> **Exercise requirements**: Print each of the following records word for word, keeping every line unchanged.

> **Supplied data**:

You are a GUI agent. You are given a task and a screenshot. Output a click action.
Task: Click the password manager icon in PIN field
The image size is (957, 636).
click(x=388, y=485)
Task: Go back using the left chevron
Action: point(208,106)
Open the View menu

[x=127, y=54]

> **Exercise answer**:
You are a GUI agent. You are given a task and a screenshot. Output a click action.
Task: Click the password manager icon in PIN field
The image size is (957, 636).
click(x=388, y=485)
Task: Go back using the left chevron
Action: point(208,106)
Open the View menu

[x=127, y=54]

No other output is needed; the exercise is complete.